Comeback reads like a patchwork of policy recommendations aimed at Republicans and conservatives who fear for their political futures. An odd myopia about the link between conservatism, American politics and the family keeps Frum from describing a more organic, cohesive political philosophy. He points at several junctures to statistics linking lasting marriages with all manner of desirable outcomes, but doesn’t see how families are the thread that ought to bind his pieces together. His call for better schools makes reference to the problems caused by teachers’ unions, and the dumbing down of curricula compared with other countries, but omits the single strongest indicator of academic success for children: a father in the home. He recognizes that immigration is a problematic issue for America, and advocates a tax credit for children to boost birth rates, thus reducing the need for immigrants, but doesn’t see a connection between the children Americans aren’t having and the 1.3 million pregnancies terminated each year.

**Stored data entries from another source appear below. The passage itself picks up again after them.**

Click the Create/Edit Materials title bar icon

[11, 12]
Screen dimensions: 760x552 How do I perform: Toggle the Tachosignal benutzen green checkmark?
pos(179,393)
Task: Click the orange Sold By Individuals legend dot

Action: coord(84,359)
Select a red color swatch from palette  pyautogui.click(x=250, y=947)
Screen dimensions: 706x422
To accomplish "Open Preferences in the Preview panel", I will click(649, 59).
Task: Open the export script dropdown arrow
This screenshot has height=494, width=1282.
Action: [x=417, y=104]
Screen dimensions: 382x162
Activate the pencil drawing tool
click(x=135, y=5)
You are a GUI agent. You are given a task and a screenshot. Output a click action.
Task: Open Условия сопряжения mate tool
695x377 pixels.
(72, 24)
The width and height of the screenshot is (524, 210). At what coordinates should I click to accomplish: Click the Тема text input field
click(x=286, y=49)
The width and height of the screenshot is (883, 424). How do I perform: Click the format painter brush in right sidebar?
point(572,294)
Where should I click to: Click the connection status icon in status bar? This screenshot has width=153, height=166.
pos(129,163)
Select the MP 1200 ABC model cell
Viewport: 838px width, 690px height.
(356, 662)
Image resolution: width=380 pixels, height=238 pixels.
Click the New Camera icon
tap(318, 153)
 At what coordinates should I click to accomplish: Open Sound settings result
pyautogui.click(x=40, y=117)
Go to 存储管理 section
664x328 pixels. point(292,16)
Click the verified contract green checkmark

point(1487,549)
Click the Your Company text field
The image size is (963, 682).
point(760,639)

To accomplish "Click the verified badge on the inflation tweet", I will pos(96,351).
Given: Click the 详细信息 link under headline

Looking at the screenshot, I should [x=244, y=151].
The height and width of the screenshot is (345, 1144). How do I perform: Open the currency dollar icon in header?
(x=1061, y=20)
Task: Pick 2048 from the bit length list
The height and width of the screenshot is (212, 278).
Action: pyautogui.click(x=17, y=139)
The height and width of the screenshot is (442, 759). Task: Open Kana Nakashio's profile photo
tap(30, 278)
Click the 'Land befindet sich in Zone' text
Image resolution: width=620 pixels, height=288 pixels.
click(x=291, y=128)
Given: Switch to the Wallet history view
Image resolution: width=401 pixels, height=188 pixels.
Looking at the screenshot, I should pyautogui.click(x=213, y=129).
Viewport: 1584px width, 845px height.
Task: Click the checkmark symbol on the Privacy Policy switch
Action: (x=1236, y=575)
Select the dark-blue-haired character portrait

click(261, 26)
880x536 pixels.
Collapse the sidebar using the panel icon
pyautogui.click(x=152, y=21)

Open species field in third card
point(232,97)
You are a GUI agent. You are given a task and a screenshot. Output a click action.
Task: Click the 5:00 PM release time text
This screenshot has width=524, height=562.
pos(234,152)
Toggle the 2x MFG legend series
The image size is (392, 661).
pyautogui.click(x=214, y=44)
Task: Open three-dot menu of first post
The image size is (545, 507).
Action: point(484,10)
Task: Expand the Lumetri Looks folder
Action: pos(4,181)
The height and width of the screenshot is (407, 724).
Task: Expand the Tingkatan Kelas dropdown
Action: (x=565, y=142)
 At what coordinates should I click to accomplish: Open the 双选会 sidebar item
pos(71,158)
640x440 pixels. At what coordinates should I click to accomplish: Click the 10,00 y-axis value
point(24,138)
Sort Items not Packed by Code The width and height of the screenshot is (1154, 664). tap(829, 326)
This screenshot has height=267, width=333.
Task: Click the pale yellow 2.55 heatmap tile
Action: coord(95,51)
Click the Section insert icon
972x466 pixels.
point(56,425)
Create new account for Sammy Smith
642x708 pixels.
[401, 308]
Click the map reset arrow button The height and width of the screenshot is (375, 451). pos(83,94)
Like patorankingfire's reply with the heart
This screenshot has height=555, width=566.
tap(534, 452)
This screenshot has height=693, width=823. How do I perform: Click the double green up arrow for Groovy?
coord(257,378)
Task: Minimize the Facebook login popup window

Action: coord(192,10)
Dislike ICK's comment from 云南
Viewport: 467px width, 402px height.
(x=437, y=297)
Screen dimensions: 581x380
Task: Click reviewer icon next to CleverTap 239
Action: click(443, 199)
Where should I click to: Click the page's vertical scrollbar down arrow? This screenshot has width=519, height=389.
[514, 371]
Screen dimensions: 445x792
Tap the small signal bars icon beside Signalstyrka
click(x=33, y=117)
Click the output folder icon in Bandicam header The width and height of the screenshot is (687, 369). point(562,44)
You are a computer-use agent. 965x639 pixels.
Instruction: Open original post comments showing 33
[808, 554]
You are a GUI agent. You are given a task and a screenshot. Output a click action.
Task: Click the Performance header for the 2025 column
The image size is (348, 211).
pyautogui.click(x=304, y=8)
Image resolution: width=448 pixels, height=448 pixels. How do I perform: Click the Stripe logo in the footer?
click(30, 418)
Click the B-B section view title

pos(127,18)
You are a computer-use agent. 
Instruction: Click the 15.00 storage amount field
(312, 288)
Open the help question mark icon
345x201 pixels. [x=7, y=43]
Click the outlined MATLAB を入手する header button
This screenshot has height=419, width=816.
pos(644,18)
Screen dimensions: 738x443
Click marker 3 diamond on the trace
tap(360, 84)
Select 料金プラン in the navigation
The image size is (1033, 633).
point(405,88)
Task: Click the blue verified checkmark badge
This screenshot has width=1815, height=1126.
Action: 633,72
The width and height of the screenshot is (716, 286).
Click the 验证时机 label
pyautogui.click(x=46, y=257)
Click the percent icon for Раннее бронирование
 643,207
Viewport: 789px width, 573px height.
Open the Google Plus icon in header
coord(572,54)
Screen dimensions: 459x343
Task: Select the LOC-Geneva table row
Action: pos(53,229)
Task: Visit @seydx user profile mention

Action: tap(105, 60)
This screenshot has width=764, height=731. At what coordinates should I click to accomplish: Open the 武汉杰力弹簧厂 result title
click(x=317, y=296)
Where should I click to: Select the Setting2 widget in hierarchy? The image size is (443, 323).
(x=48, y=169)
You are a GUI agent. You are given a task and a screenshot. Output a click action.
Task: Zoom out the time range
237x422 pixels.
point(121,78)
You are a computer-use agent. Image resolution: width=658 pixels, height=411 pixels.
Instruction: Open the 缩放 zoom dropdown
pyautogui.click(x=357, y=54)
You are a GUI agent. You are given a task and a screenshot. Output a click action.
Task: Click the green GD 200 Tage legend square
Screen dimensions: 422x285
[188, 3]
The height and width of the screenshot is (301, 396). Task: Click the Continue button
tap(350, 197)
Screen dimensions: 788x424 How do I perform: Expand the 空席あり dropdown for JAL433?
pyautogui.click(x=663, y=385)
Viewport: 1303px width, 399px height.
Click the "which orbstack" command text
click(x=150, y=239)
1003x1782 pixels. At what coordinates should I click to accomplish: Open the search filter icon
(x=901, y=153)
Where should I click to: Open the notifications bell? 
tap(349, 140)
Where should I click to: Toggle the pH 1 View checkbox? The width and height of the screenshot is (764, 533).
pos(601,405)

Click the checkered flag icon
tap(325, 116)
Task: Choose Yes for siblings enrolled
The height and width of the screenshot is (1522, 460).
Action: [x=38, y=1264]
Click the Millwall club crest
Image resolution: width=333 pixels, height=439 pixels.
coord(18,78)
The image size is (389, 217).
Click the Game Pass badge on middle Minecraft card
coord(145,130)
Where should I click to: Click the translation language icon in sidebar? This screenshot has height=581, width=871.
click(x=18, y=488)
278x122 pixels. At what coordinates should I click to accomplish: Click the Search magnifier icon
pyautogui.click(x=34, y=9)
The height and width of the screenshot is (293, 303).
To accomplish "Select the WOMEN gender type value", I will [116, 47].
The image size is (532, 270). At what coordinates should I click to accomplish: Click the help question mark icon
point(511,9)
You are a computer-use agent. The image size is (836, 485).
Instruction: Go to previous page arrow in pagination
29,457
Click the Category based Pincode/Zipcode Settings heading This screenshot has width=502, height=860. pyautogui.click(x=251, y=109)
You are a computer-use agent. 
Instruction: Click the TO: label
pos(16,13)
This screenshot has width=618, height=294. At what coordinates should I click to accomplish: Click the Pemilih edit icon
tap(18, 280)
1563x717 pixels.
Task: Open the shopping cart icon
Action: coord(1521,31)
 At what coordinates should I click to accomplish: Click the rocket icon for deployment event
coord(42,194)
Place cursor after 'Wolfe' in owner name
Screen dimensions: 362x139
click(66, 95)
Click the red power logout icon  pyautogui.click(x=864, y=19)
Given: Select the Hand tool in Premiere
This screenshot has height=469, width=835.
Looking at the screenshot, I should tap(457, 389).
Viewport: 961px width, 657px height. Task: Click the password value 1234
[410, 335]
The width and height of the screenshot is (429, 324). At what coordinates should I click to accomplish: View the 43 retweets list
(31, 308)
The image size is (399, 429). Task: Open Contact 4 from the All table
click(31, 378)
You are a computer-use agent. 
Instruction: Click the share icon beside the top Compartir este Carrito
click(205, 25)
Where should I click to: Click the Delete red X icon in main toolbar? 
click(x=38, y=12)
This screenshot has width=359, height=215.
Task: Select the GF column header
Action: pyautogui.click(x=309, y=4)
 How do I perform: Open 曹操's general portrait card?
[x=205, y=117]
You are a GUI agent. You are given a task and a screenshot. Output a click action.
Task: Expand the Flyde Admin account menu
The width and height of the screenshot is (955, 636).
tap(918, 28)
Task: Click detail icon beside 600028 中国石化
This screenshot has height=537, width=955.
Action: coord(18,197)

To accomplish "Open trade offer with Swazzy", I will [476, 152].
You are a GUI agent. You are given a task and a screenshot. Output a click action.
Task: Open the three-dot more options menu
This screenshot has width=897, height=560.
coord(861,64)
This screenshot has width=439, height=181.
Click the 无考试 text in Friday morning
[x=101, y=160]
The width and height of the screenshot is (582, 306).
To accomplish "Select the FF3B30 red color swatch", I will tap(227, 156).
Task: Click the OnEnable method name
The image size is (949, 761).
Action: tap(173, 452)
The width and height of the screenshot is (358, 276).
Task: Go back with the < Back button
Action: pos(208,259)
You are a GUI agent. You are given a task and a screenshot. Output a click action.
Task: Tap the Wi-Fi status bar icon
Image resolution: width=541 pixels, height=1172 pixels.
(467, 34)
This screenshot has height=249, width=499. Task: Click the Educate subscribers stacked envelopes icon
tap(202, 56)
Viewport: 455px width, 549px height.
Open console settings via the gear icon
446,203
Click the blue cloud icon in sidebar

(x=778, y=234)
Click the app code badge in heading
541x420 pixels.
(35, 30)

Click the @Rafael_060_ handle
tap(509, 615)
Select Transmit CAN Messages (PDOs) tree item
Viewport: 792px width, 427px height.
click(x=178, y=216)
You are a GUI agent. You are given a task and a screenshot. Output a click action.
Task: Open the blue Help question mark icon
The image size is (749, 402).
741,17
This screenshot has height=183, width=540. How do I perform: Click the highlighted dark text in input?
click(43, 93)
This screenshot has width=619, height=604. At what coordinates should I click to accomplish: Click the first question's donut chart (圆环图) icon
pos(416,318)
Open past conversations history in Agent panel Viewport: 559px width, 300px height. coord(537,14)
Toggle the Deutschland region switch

Comeback makes some valuable points and has already generated much discussion within the Republican party and conservative movement about their prospects for the future and how to better them. Its most valuable function, though, may be as a book-length demonstration of how hard it is to turn the fashionable politics described as “socially liberal, fiscally conservative” into a coherent and workable platform. By seeing the health of families as a product of good policy, rather than a crucial ingredient, Frum obscures one of the key strengths of conservatism: that it recognizes families as the fundamental unit of a functioning society and accordingly values and defends them.
Rebecca Walberg is a social policy analyst at the Frontier Centre for Public Policy and a contributor to ProWomanProLife.org.